Le fedora et le trilby partagent la même architecture : une calotte pincée sur l’avant, creusée d’une gouttière sur le dessus, et un bord tout autour. La confusion s’arrête là, car en les posant côte à côte, la différence saute aux yeux.
Ce qui les distingue
- Le bord : moyen à large sur le fedora (souvent 6 centimètres et plus), court sur le trilby (4 à 5 centimètres), avec l’arrière nettement relevé.
- La calotte : plus haute et plus ample sur le fedora ; plus basse et plus effilée sur le trilby.
- Le port : le fedora se porte plutôt droit ou à peine incliné ; le trilby se pose volontiers en arrière, dégageant le front.
- L’allure : le fedora tire vers le classique et l’élégance affirmée, le trilby vers la décontraction et l’esprit citadin.
Lequel choisir ?
Le fedora est le plus polyvalent des deux. Son bord protège réellement du soleil et de la pluie fine, et il accompagne aussi bien un manteau qu’une tenue de tous les jours. C’est le choix naturel pour un premier chapeau de feutre, et il flatte particulièrement les visages ronds ou en cœur grâce à sa calotte structurée.
Le trilby, avec son bord court, est plus une pièce de style qu’un abri. Il convient bien aux visages fins et allongés, aux silhouettes menues, et à celles et ceux qui trouvent les grands bords intimidants.

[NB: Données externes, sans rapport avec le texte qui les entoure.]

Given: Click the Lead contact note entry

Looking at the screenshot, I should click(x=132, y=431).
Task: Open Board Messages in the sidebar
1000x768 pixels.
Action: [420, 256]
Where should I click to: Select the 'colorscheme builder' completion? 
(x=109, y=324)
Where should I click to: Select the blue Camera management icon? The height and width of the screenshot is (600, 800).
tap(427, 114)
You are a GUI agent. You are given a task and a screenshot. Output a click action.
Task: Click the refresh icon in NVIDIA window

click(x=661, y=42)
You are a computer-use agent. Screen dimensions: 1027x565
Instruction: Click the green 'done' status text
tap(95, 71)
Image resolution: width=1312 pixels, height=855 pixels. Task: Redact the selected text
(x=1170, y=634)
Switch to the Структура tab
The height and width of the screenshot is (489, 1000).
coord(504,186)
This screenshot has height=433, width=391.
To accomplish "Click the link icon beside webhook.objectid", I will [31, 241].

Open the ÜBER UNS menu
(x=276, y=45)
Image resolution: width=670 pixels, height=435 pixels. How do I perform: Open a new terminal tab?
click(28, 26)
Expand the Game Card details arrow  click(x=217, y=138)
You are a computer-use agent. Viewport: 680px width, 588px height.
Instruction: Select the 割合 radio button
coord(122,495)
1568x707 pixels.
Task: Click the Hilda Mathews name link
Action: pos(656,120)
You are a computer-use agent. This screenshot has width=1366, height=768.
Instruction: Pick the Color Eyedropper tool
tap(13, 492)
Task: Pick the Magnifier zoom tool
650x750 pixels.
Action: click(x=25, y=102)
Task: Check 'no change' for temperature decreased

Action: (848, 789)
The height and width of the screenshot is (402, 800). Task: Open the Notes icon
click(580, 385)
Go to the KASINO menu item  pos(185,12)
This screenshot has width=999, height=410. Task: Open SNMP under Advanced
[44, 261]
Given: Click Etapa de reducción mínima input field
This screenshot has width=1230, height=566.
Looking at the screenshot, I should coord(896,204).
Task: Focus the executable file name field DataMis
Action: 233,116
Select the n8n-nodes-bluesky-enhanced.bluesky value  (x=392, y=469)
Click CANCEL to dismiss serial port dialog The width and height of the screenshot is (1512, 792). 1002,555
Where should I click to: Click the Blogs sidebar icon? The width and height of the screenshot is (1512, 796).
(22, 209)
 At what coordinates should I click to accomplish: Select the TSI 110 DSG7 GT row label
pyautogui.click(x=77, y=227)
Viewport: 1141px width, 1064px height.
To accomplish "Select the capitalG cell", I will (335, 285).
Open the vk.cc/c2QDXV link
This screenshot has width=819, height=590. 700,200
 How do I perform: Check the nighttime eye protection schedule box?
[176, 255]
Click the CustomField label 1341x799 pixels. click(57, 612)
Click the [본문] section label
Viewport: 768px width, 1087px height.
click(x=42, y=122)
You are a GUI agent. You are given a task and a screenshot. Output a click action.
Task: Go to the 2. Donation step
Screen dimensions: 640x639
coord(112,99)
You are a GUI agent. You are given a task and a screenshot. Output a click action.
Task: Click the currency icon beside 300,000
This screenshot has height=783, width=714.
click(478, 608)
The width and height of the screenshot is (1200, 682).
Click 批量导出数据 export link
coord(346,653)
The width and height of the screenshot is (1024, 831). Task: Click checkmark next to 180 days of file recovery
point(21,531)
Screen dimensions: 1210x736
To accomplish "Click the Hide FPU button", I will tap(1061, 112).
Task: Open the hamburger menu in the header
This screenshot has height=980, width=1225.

En paille tressée, il devient un excellent compagnon d’été, plus facile à vivre qu’un grand panama dans les rues étroites ou les transports.
Un dernier critère, trop souvent oublié : votre taille. Un bord large agrandit visuellement le chapeau ; sur une petite stature, il peut écraser la silhouette, là où un trilby la respecte. À l’inverse, un trilby sur une carrure imposante peut sembler posé en équilibre. Essayez les deux en pied, pas seulement en buste.
Le fedora habille, le trilby accompagne : deux façons de porter la même famille de chapeaux.